Before this book, I thought that all Angel Investors and Entrepreneurs did was negotiate. And of course, ABC’s Shark Tank supports that notion. I did believe that every time that an Angel or Venture Capitalist reviewed a deal it would be a negotiation. This section like the others we find out there is more to it than what our predetermined thoughts may be. To think that that to negotiate hard before an angel would invest may hurt more than it would be worst is a little counter intuitive. An Angel certainly needs to keep their eye on what the best fit would be as well as their predetermined strategy.
Amis and Stevenson state early in the section that “winning investors simply do not negotiate.” Either the deal fits their overall strategy, or it does not, either they have chemistry with the entrepreneur, or they do not. Some just see it as a waste of their time and would rather not disrupt the health of the Start-up or rattle the entrepreneur from the start. “Many of the same angels who do not want to focus on structure will also not want to spend time on negotiating, even to reduce the price.” Many feel that starting off the relationship with the entrepreneur in the right direction is worth more than making them regret any value that got negotiated from them. The bigger picture may be the overall health of the start-up versus having a disgruntled entrepreneur or a leveraged investment that is not as attractive to second round investors.
I think one of the most important things for an Angelis for them to take a hard and honest look at what they are ultimately trying to achieve. Strategizing and outlining their needs and interest in a One-Pager will help to keep them on track as well as give entrepreneurs up front information to assessing if the relationship would be a great match or not.
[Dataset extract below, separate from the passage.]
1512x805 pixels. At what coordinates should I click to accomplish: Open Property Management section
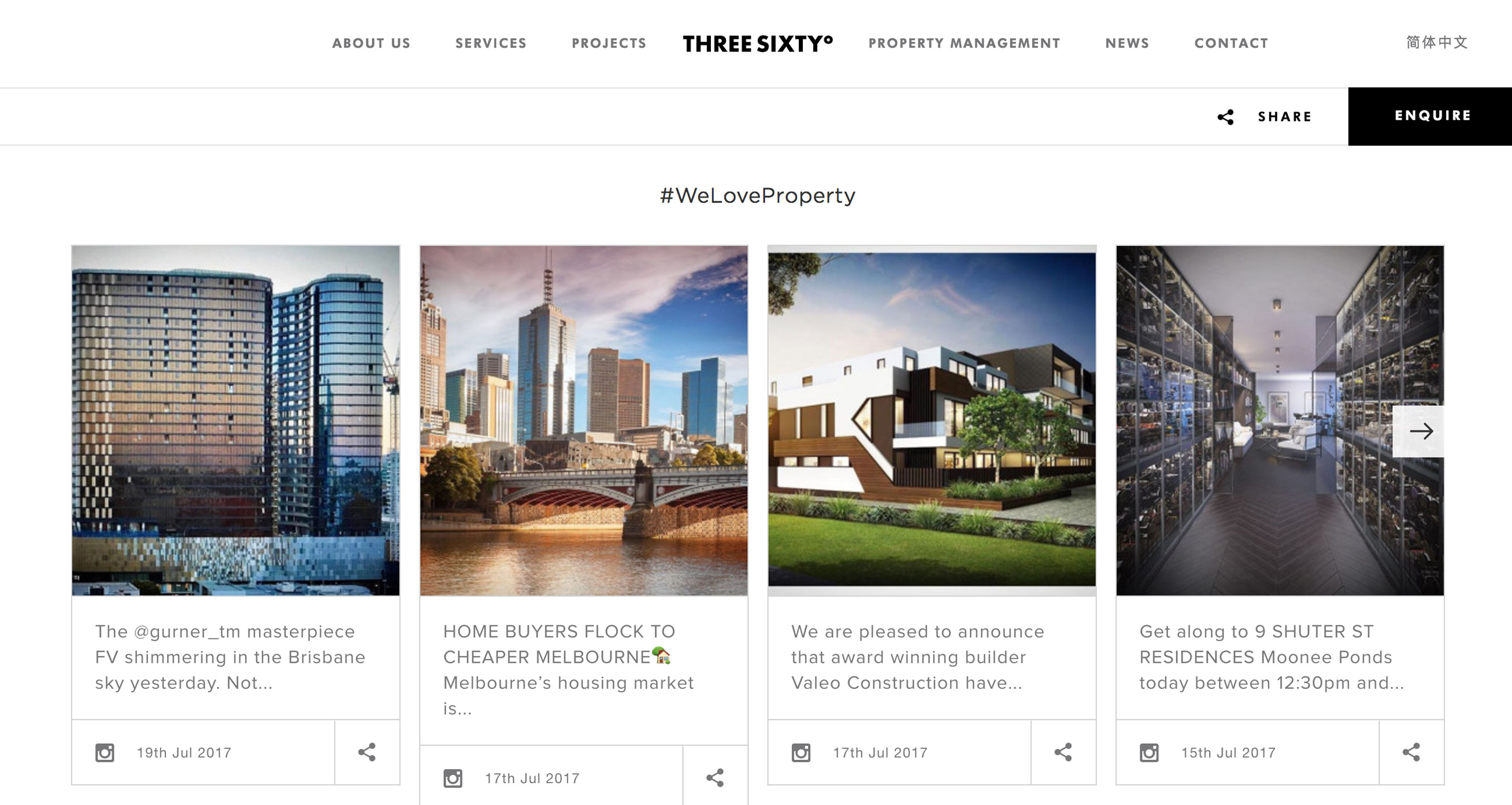[x=963, y=43]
I think this sets a lot of ground expectations between both parties. This can also help the Angel stay on the path of what their overall strategy and not allow emotions like ego or greed to drive the opportunity. I got a lot out of figure 41.1 in the book that highlights that clear positions and stances from both the entrepreneur as well as the angel allows for clarity with any issues that would need to be resolved to reach a deal. Organization and clarity are most important for both parties involved.
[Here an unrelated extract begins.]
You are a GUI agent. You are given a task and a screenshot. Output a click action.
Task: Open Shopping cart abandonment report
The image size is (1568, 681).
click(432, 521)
Amis and Stevenson point out that “angels who negotiate are more likely to have an active role in their investment.” I think that is an important point as the drive to negotiate came from the need to have some control. The negotiating action may come from an internal need or can be strategic and well thought out. Whatever the reason, it is important to have an end in mind or you may just negotiate for something that may not be important for you.
Amis, D., & Stevenson, H. H. (2001). Winning angels: the seven fundamentals of early-stage investing. London: Financial Times Prentice Hall.